• Requirement
What appears from the line containing "Click the green Completed" to the end of the listing below should be copied exactly, with no other lines.

──────────────────────────────

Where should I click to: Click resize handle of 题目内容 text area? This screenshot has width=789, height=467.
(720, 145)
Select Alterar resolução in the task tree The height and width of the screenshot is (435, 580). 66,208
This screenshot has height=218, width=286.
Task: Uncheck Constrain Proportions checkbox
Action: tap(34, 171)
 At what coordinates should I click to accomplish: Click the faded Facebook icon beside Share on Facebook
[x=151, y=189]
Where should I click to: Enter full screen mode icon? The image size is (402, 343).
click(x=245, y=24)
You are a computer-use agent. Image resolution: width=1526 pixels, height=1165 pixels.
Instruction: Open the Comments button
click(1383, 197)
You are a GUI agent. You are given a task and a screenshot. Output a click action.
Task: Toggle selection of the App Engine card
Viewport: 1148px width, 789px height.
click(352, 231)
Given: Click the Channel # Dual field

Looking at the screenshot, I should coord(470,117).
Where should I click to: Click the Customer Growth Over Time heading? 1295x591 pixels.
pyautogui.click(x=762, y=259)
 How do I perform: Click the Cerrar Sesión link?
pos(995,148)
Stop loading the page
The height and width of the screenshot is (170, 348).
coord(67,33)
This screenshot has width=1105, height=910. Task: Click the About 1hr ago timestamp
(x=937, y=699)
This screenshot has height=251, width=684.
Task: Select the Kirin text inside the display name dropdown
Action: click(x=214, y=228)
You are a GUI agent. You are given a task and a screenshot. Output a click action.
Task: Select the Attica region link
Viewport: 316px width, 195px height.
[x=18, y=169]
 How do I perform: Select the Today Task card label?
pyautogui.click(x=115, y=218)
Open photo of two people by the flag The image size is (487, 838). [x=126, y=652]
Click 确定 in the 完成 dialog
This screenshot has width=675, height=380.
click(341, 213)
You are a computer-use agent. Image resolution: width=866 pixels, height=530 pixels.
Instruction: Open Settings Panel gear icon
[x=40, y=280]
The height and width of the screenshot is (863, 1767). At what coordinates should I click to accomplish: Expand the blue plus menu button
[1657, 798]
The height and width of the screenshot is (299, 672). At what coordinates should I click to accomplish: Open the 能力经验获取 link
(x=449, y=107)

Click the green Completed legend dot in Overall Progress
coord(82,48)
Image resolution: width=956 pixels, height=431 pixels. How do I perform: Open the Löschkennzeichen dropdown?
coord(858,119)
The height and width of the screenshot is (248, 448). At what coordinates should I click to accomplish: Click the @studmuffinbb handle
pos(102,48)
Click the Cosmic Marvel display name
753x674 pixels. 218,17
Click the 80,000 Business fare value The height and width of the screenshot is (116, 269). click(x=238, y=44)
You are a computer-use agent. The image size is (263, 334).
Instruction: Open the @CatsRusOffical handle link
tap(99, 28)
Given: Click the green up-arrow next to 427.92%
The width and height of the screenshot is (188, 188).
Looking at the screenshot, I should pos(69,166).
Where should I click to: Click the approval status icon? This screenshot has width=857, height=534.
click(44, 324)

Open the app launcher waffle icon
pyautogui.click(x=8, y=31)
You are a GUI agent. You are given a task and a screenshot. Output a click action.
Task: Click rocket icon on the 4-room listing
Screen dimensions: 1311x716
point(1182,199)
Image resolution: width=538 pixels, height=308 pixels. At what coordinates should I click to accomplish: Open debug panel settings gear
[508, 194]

──────────────────────────────

• Output of the task
Click the green Completed legend dot in Overall Progress
coord(82,48)
Image resolution: width=956 pixels, height=431 pixels. How do I perform: Open the Löschkennzeichen dropdown?
coord(858,119)
The height and width of the screenshot is (248, 448). At what coordinates should I click to accomplish: Click the @studmuffinbb handle
pos(102,48)
Click the Cosmic Marvel display name
753x674 pixels. 218,17
Click the 80,000 Business fare value The height and width of the screenshot is (116, 269). click(x=238, y=44)
You are a computer-use agent. The image size is (263, 334).
Instruction: Open the @CatsRusOffical handle link
tap(99, 28)
Given: Click the green up-arrow next to 427.92%
The width and height of the screenshot is (188, 188).
Looking at the screenshot, I should pos(69,166).
Where should I click to: Click the approval status icon? This screenshot has width=857, height=534.
click(44, 324)

Open the app launcher waffle icon
pyautogui.click(x=8, y=31)
You are a GUI agent. You are given a task and a screenshot. Output a click action.
Task: Click rocket icon on the 4-room listing
Screen dimensions: 1311x716
point(1182,199)
Image resolution: width=538 pixels, height=308 pixels. At what coordinates should I click to accomplish: Open debug panel settings gear
[508, 194]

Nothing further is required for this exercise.